Stated goal |
Print the records verbatim from the line containing "Viewport: 1359px width, 638px height." through the end of the records, both ends included, and omit the pictures.

Record excerpts |
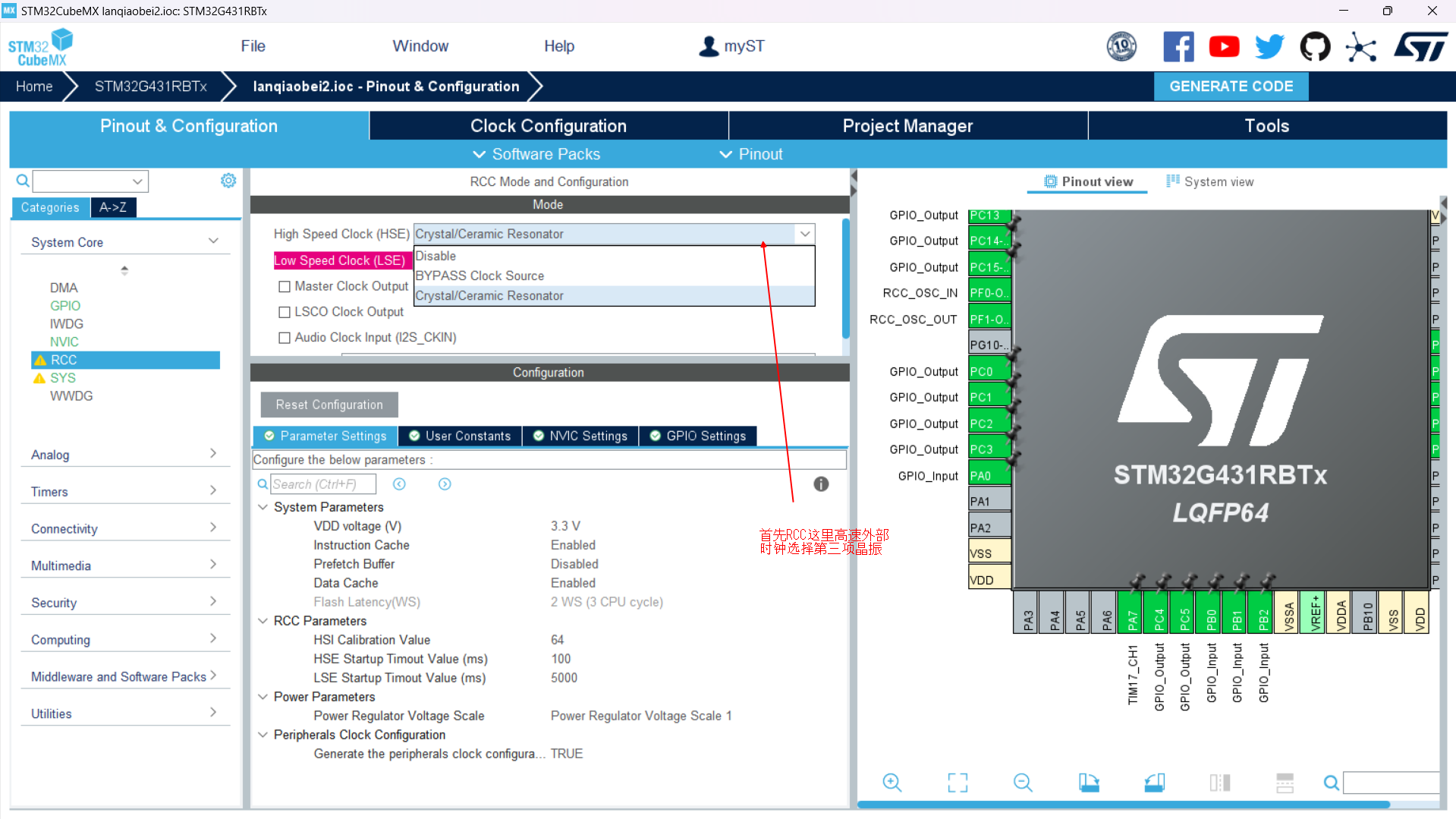Image resolution: width=1456 pixels, height=819 pixels.
Task: Click the zoom out magnifier icon
Action: [x=1023, y=783]
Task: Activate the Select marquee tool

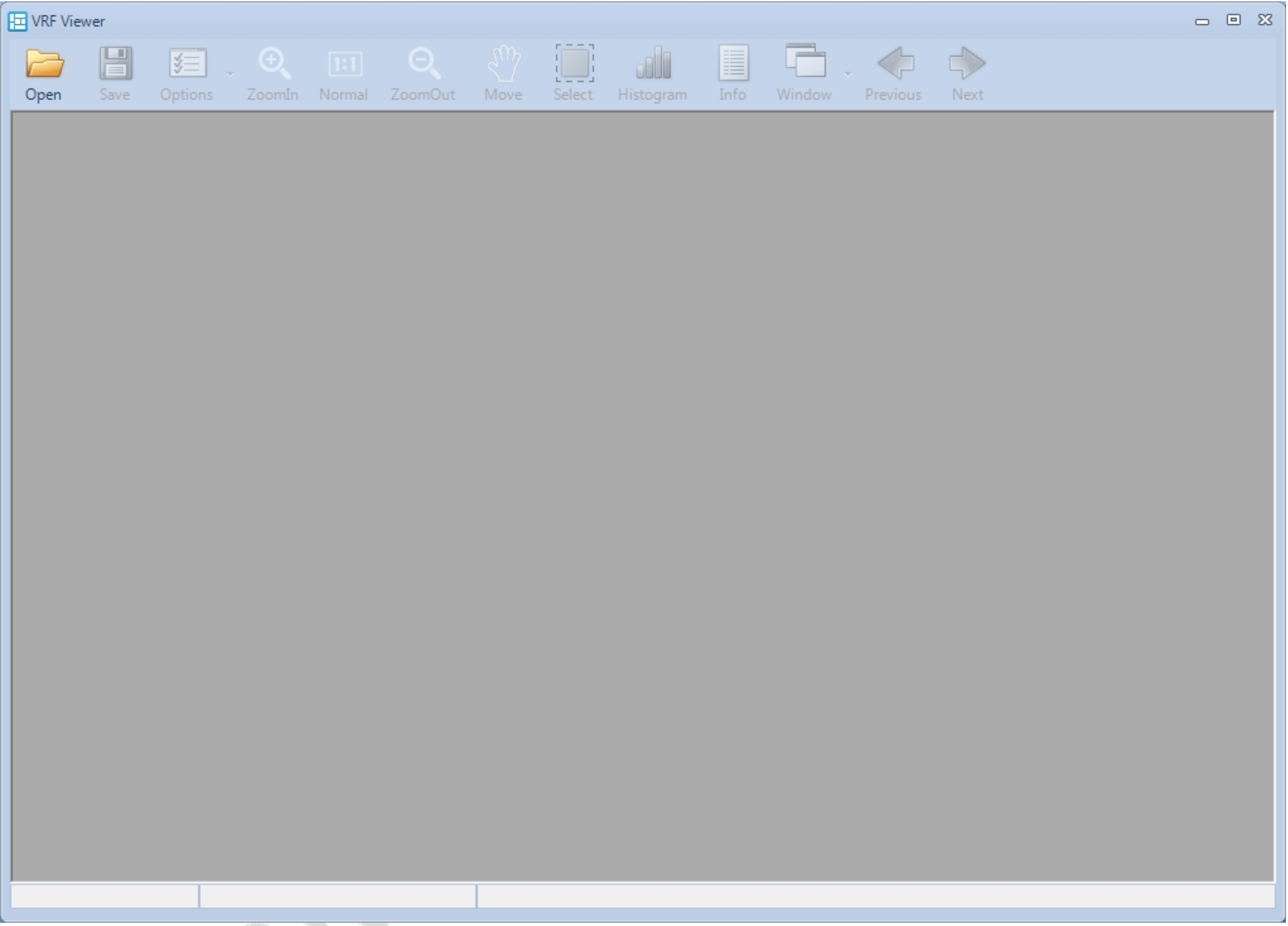Action: [x=574, y=64]
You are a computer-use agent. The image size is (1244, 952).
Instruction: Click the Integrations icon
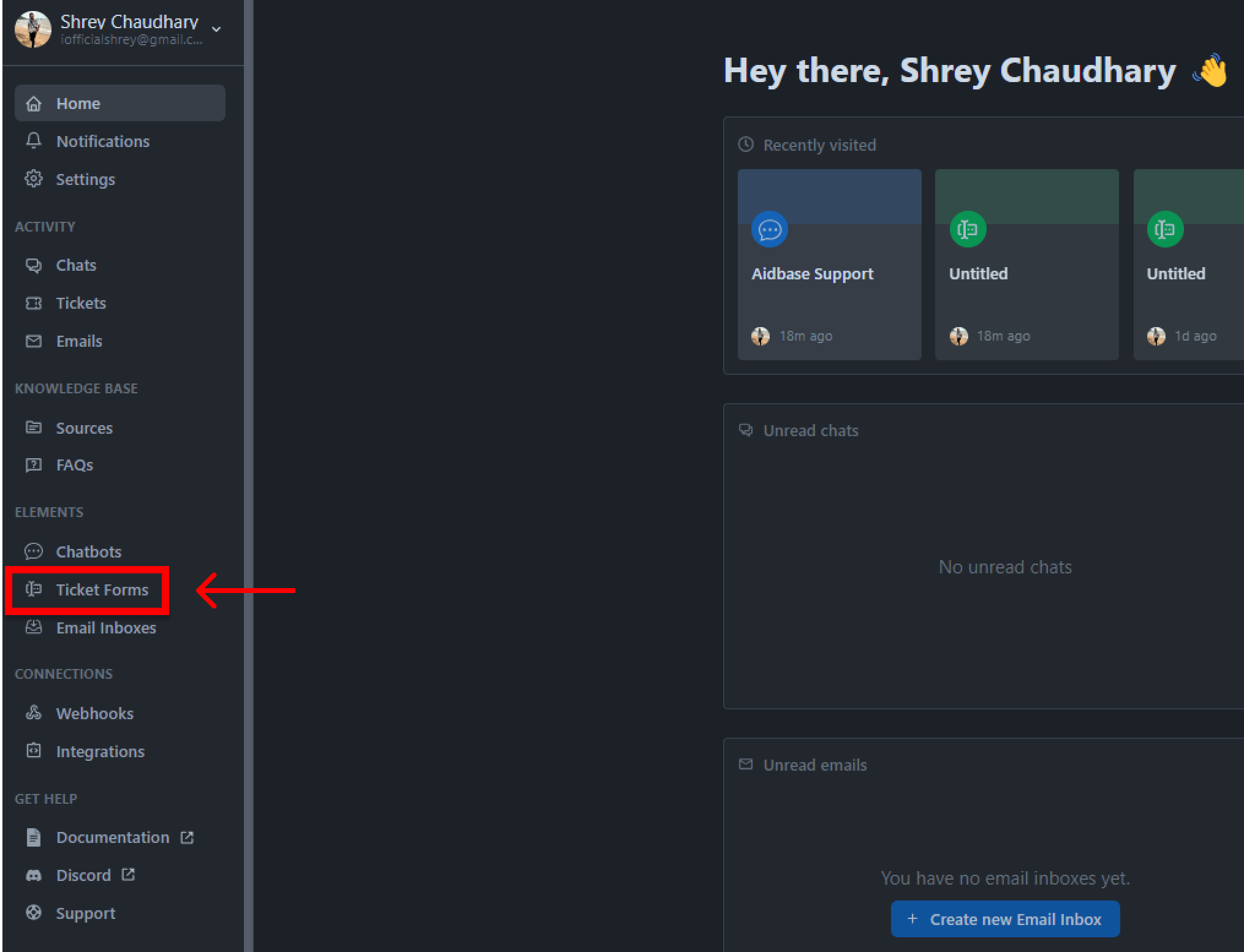point(34,751)
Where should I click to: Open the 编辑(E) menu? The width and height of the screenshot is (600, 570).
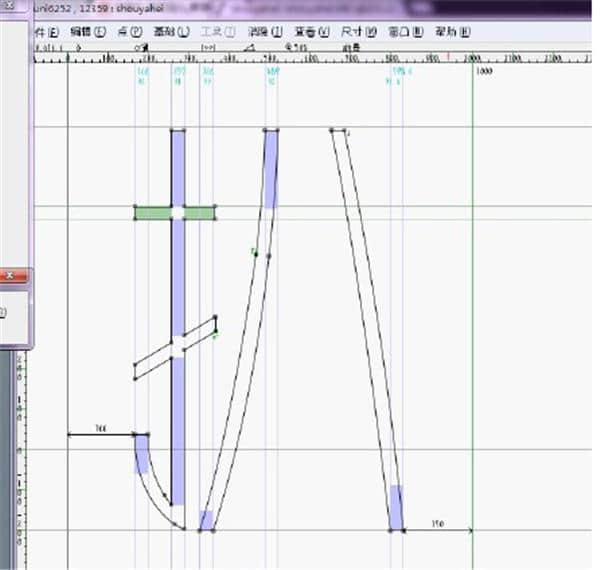point(78,32)
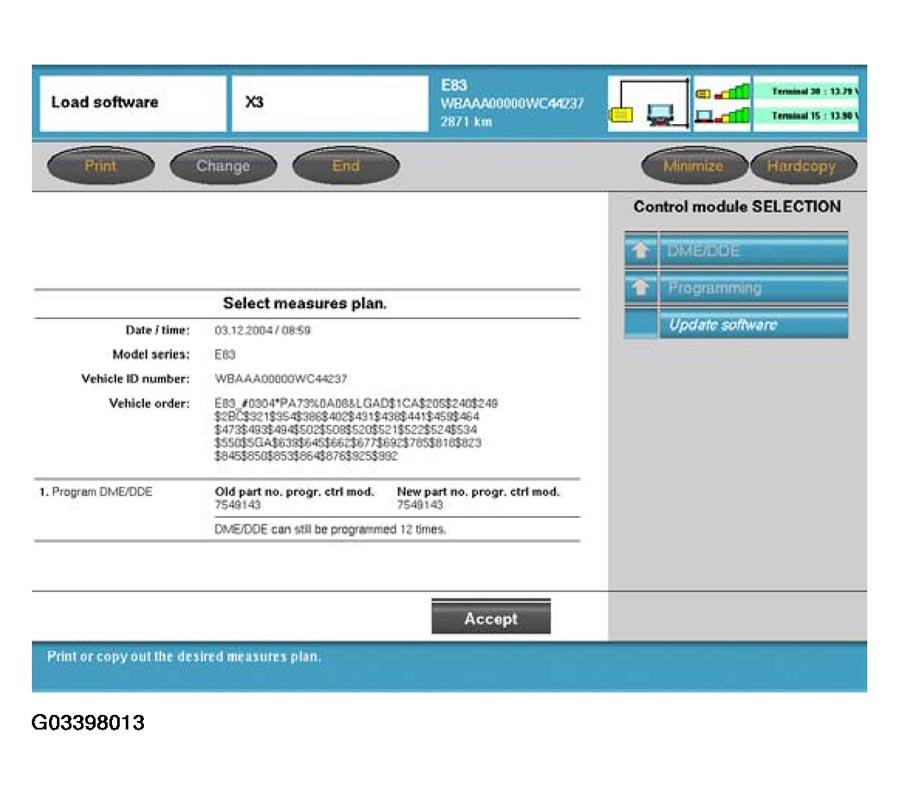Click the blank square beside Update software
Screen dimensions: 900x795
click(x=641, y=325)
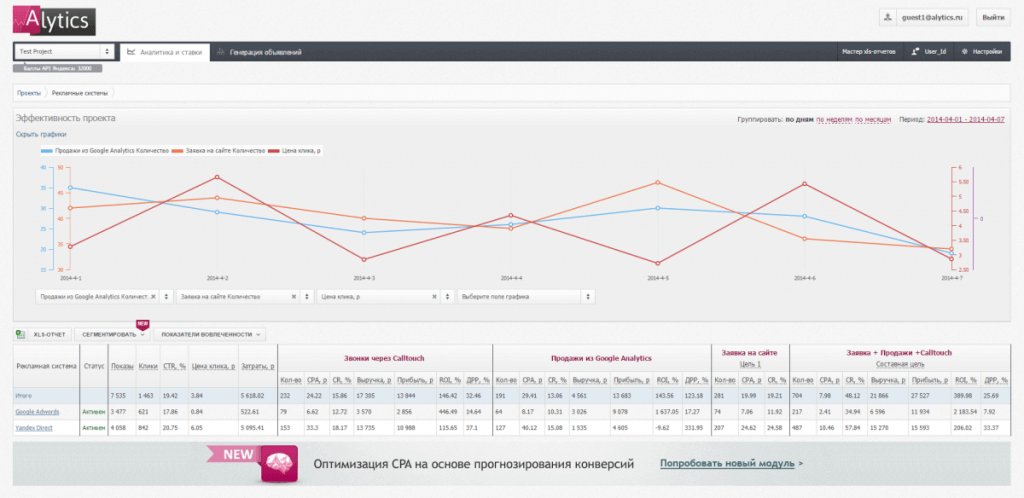Remove the Цена клика chart field

pos(434,296)
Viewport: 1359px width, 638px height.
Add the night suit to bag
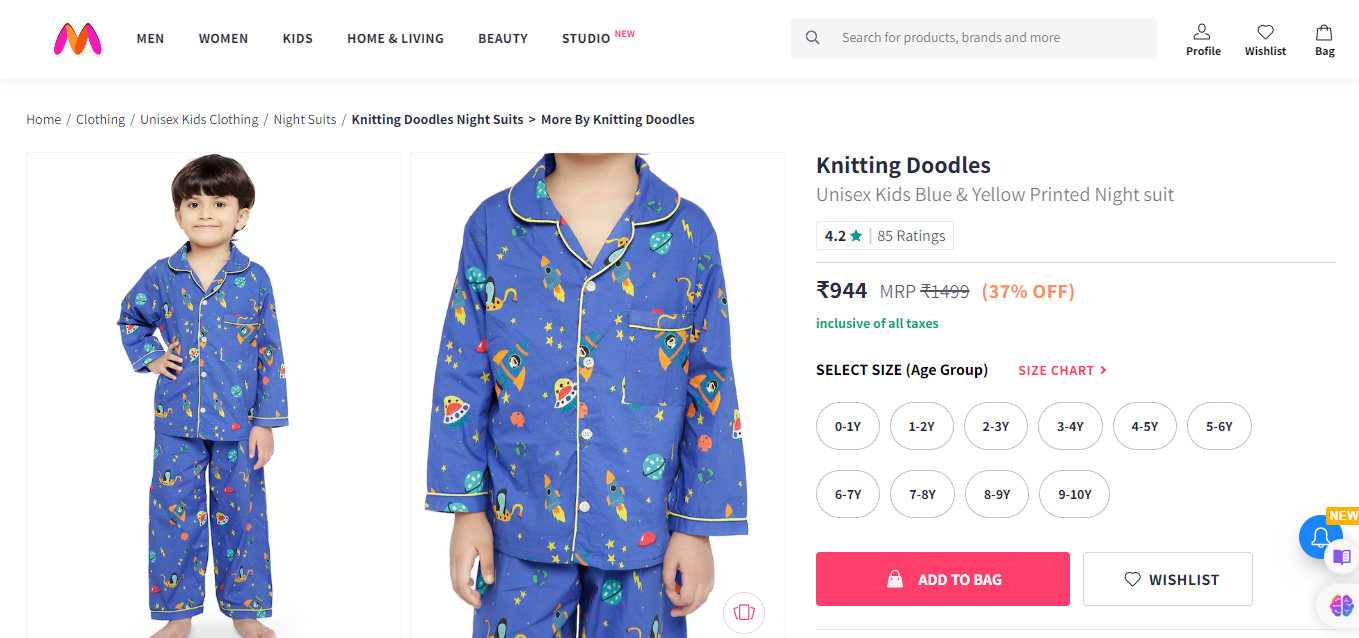tap(942, 579)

Reply to the task |
Viewport: 1359px width, 638px height.
Add the night suit to bag
tap(942, 579)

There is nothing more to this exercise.